Persistent Insecurity in North Africa, Wherever You Look
The North Africa Journal | By Arezki Daoud | As warned, the ongoing, and easily predictable political evolution of North Africa and the Sahel was inevitably leading to a substantial security erosion. Chaos is dangerously settling in and it will take decades, billions of dollars, and substantial efforts to fix the multi-faceted problems the region is facing.
While Egypt has descended into chaos, the political landscape in Libya is no better, and dominated by a low-intensity civil war. Towns from Kufra to Benghazi are witnessing heightened tension.
In Tunisia, there is now an open conflict between secularists and Islamists on one hand, and the Islamist Ennahda party in power against the ultra-conservatives Salafists. The secular movement is fighting back but it is facing huge resistance from the conservatives, with pro-democracy activists, from the feminists to artists being sent to prison.

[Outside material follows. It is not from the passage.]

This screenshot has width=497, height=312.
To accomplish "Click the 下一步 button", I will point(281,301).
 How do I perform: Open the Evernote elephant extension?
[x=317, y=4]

In Algeria, the health of the President, who is severely ill has created a major political vacuum with the future of the country in question and fear of instability looming. Despite the Prime Minister acting as a caretaker of sort, big presidential decisions are frozen or made through the Prime Minister through a process that legal observers call unconstitutional. That country continues to struggle with bad politicians and corporate leaders, with a few having been caught practicing corruption and abuse of power. The latest of such cases involves utility firm Sonelgaz, and fresh allegations of abuses in Sonatrach's London operation.
Further south, the French intervention in Mali did not necessarily solve the crisis in the Sahelian nation as more problems are emerging both within Mali and outside of it. Terrorist leader Mokhtar Belmokhtar is alive and busy harassing everyone in the region.

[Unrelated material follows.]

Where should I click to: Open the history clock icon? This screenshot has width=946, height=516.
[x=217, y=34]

Although Morocco remains seemingly a beacon of stability, with the turmoil surrounding it, the Kingdom will have to be extra vigilant not to fall victim of the instability in the region, starting by fixing its own economy and weird politics. Domestically, the governing coalition headed by the Islamists of the PJD is struggling to keep the economy afloat. Meanwhile, at the top of governance in Morocco, a political crisis has been brewing for months pitting parties that have been in the governing coalition against one another. The latest from Rabat is the withdrawal of the secular but conservative Istiqlal party from the government. Many voices are calling on the King to intervene to halt the crisis, but King Mohamed VI is showing restrain, although some are suggesting that the monarchy is behind the Istiqlal's decision to quit the government in an effort to discredit the Islamists in government.